UPDATE: Ponnuru has two updates. Somehow I missed the second before I posted. He links to a response he made to Neil Sinhababu (my colleague, just down the hall). I would have more or less made the argument Neil made, and Ponnuru’s response doesn’t seem strong, to me, but it is at least more cogent and appreciative of the contours of the issue than the other stuff I was reading seemed to be. Here is what he takes to be the essential point:
The capacity we should value is the radical capacity (that is, the basic natural capacity in root form) to perform mental functions, etc. As I write in the book, “Even human beings in the embryonic, fetal, and infant stages of development” have this capacity “because of the kind of beings they are; because they have a human, and therefore rational, nature. They have the capacity to develop themselves by a process of internal self-direction to the point at which the basic natural capacity is immediately exercisable.” (I add in a footnote: “Disease, genetic defect, accident, and violence can of course block the development of this capacity in particular human beings, but these possibilities do not call its existence in those beings into question.”) I continue, “And they have this radical capacity equally, because they are equally human beings.”
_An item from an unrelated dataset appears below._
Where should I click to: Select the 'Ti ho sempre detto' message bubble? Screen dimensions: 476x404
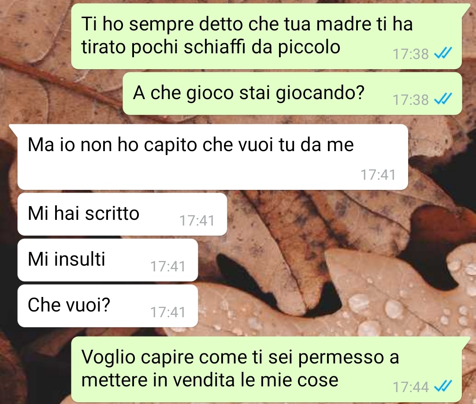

My basic problem with this is that I doubt people really care so much about this ‘radical capacity’ – that is, this potentiality, as opposed to actual person-hood. Also, Ponnuru misconstrues the nature of the capacity. The proof of both criticisms is: if people really did care about all things exhibiting this ‘radical capacity’ they would care about all (or at least some) dead matter that has this capacity; stuff that could be taken up as part of an system in which intelligent life might arise, etc. We are all made of stars and all that. But obviously this is too generous a scope for our care. And, even more obviously, we don’t think that it is obvious that anything that might, by some process, evolve into intelligent life is, therefore, already intelligent life. Why think that everything that might grow into a human being is already a human being? Ponnuru would argue back against this in various ways, I expect. I’ll leave it at that.
UPDATE the 2nd: and Ponnuru responds.